The truth is, when your well-being isn’t a priority, just about everything goes downhill. For all of us, when life gets busy, personal priorities, self-care, or “me-time” may start to feel expendable and to drift off your radar. Many smart, busy people get stuck in the mindset trap of believing that self-care is selfish or a luxury—something you can get to later. NOT TRUE.
Taking care of YOU is not a luxury. Like getting regular oil changes for your car, prioritizing your self-care is what allows you to run smoothly and to bring your best to your other priorities and challenges.

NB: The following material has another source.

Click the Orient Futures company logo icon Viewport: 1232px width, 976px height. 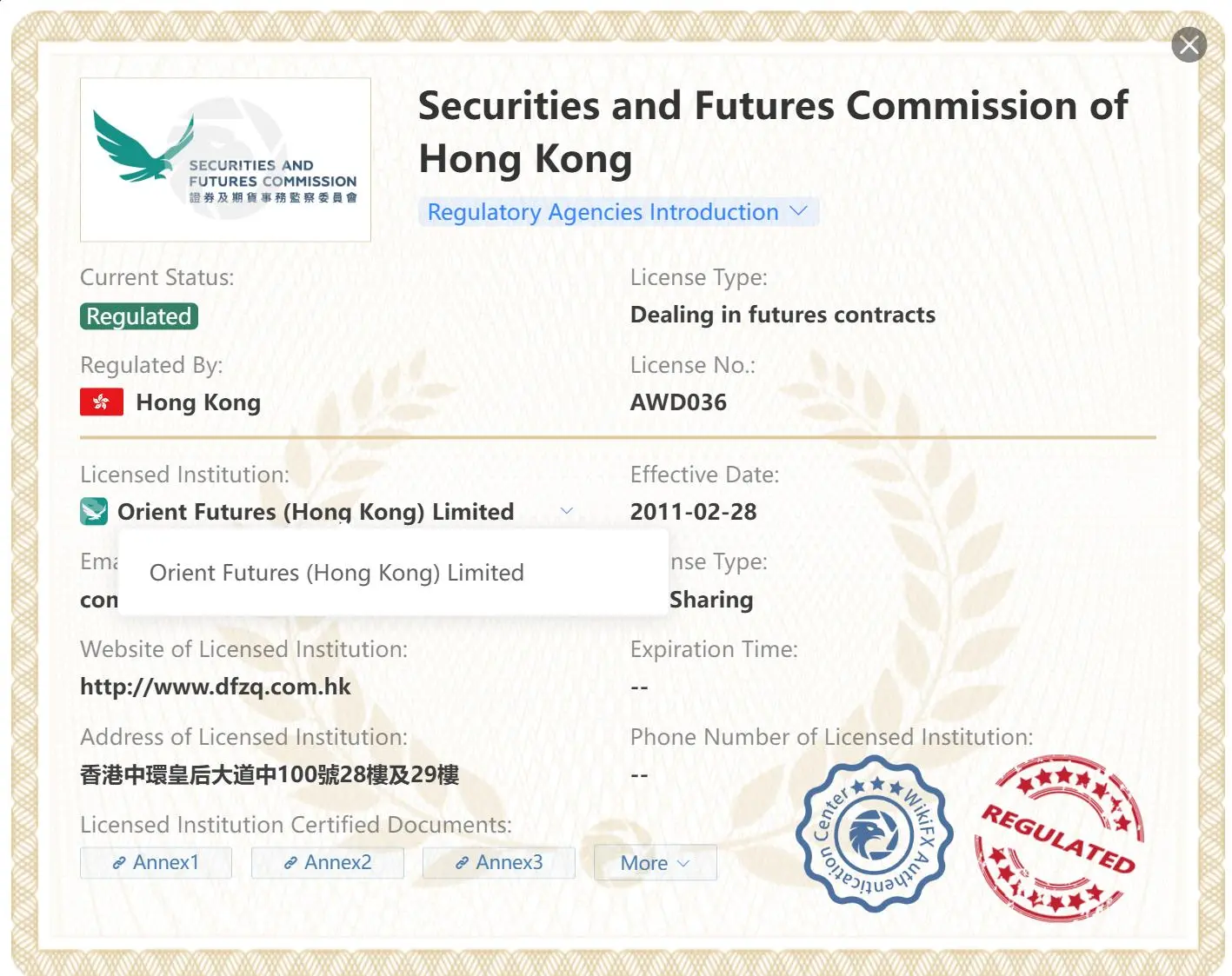click(x=94, y=511)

The cost of not making and taking time for yourself. When you don’t devote time and energy to your needs and your health:
- You have less energy and motivation to follow through on your goals
- You are more easily distracted and less focused
- Many people tend to turn to “vices” to fill in the gaps that aren’t being filled with in quality ways. Stress eating and other kinds of emotional eating, smoking, drinking too much, wasting time surfing the internet—these are a few things that tend to show up, waste more of your time and energy, distract you, and contribute to a vicious cycle of decreased happiness and less effectiveness
- Stress levels are higher
- Sleep is often impaired (or sacrificed)
- It’s common to feel deprived, irritable, more easily frustrated, or impatient
- Creativity suffers and life usually includes less play and fun
- Health is negatively affected
When you’re not a priority, you simply don’t function at your best and your ability to contribute to the world is compromised.

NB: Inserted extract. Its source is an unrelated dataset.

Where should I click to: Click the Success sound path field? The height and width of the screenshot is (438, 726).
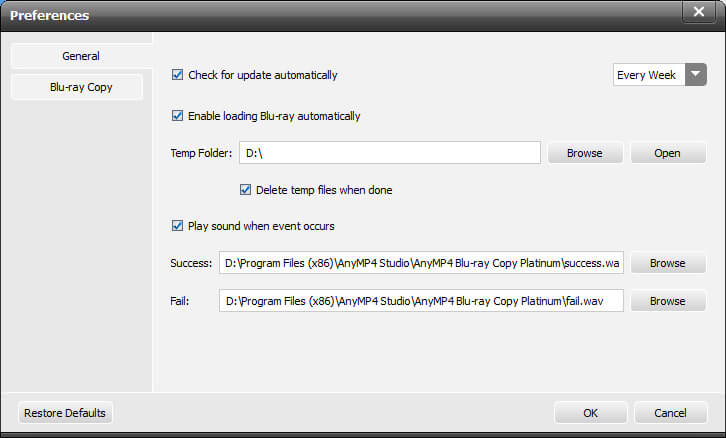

To start prioritizing your life:
- Write your obituary based on your life to date. Your obituary is a notice of your death, often with an account of your life and work. How will yours read?
- Write a “To Do” and a “what not to do “list. Yes a what not do list, this will help you prioritize only those things that benefit you
- Prioritize your day and your activities
- All time for yourself. Plan and schedule me time
Learning to prioritize your own needs is a process, but you don’t have to get it perfect to see big, far-reaching benefits.